Today Gundagai sits at the centre of a network – called Wi-Sky – that Jock says has grown from hill to hill, solar pole to solar pole in villages and on farms roughly north to Temora, east to Bigga and Crookwell, down to Talbingo, Humula and the edges of Wagga Wagga.
What cannot be underestimated are the economic, social, educational and entertainment benefits this has delivered to those people who despaired of ever being connected at all.
“First, you have a lifestyle change of many people who had limited to no connectivity who weren’t able to use the most basic packages or services,” Jock said.
“It’s given them, for one, access to cloud-based business tools from accounting, office management and meetings that are necessary for every business”.
Socially people are now able to connect using smartphones and social media.
“And now the door has opened to online streaming services which were completely disregarded for anyone in the bush because of the data restrictions,” he added.

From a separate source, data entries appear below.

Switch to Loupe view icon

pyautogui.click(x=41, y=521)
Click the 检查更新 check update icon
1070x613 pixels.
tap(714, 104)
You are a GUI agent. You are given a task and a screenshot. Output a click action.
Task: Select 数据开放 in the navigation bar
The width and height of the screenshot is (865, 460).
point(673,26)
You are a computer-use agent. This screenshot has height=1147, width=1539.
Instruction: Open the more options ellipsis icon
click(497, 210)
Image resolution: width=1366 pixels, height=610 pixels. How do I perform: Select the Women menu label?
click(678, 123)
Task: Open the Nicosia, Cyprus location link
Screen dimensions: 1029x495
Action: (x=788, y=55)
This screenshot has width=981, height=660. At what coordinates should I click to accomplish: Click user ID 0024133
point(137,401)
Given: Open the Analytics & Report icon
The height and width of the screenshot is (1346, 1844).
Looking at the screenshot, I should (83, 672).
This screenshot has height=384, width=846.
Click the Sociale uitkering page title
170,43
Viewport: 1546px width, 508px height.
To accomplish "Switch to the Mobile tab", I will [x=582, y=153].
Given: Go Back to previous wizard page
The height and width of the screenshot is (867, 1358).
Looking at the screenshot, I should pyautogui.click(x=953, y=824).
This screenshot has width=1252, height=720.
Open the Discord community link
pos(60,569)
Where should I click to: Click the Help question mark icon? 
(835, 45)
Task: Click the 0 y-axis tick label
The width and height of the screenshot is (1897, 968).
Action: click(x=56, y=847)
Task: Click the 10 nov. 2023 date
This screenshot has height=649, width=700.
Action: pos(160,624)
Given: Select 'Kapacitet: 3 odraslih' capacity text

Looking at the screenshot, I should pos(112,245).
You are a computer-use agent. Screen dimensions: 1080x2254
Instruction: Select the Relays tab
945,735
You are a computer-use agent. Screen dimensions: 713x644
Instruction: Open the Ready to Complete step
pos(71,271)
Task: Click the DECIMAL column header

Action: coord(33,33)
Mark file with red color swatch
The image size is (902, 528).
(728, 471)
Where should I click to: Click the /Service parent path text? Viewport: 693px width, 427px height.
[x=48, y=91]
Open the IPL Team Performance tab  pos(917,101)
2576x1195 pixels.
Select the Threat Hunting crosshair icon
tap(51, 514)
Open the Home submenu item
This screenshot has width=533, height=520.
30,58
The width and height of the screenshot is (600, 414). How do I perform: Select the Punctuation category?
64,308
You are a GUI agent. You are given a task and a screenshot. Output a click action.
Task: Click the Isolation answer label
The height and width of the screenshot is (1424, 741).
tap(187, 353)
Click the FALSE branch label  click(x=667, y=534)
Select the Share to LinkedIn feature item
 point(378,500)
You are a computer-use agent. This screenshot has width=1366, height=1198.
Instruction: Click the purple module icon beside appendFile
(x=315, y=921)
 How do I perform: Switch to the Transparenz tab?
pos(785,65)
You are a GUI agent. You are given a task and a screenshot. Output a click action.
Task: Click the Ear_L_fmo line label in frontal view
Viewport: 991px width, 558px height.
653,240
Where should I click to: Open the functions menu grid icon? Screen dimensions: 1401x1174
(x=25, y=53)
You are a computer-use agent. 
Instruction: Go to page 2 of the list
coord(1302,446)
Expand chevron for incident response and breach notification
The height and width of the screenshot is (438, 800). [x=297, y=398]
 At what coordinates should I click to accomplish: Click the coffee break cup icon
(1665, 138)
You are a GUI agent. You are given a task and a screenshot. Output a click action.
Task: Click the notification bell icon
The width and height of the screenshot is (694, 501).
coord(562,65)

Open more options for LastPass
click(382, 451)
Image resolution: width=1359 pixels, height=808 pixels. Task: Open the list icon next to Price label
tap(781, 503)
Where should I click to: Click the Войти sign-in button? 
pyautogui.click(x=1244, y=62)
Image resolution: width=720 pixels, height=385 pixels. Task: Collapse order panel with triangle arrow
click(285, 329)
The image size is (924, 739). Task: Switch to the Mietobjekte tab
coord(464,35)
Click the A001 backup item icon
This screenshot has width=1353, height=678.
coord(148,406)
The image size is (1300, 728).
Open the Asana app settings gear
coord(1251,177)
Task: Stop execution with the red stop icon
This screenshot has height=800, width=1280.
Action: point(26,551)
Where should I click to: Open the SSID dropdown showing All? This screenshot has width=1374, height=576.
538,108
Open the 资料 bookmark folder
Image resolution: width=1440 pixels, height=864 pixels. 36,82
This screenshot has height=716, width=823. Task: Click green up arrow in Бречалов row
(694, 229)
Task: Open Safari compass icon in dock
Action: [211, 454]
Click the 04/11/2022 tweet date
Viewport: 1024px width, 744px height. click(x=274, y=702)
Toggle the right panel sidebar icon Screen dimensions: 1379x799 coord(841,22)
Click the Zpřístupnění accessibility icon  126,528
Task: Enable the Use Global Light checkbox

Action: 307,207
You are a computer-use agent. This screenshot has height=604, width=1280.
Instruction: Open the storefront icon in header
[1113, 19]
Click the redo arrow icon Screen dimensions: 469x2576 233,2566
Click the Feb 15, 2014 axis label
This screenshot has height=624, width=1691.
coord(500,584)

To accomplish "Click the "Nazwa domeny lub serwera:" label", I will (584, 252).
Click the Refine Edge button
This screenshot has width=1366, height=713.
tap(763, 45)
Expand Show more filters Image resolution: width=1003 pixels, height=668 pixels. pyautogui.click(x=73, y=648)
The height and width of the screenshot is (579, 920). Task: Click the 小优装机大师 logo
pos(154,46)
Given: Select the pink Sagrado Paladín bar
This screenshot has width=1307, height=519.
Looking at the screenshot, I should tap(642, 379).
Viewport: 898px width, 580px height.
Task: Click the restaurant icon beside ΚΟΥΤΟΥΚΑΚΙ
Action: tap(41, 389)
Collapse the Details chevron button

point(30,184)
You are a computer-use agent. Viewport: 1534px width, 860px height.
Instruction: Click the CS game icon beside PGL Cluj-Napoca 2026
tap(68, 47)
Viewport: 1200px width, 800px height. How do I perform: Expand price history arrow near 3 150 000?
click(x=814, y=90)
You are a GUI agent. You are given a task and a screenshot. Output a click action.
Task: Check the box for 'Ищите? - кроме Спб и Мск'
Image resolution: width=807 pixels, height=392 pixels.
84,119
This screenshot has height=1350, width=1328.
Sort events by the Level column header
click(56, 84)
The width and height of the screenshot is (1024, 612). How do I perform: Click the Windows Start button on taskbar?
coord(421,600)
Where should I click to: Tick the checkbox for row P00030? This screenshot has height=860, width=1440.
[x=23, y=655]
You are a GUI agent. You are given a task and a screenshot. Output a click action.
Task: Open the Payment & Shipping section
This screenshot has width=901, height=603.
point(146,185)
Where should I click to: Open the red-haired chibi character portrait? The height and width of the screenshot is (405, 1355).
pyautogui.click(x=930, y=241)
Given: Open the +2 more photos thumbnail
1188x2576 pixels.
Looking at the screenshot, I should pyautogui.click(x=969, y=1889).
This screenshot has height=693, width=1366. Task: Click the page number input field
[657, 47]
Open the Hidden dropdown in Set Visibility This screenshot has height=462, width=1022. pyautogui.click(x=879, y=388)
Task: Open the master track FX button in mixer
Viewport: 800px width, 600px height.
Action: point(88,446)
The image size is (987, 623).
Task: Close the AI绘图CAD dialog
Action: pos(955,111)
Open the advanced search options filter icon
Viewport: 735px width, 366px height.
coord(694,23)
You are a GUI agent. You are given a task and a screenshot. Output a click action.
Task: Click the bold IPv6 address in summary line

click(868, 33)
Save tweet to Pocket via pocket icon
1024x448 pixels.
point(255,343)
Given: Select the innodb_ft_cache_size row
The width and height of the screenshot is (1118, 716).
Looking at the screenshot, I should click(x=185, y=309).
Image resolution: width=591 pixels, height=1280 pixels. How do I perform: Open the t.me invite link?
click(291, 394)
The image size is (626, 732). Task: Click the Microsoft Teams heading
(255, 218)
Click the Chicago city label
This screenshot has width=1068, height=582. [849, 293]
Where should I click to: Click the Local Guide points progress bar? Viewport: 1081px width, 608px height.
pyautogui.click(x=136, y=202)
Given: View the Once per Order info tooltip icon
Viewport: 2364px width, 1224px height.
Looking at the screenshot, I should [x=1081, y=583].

COVID-19 now has Jock fielding calls from families seeking more bandwidth.
“It really emphasises the importance of the internet as an essential service, and for the government to ask people to work from home, students to study from home, they couldn’t do this without it,” he said.
The business-as-usual model of rolling upgrades has Wi-Sky well placed to flex with the current surge in demand.
“A 360-degree front means we can add sections to it where the interest increases and work inside the boundary to further cover particular areas that don’t have a great signal due to obstacles that are in our way for existing infrastructure,” he explained.
And where to next?
“We’ve always just been of the opinion that we’ll grow where the demand is,” Jock said, “and where the calls come in to put a service.”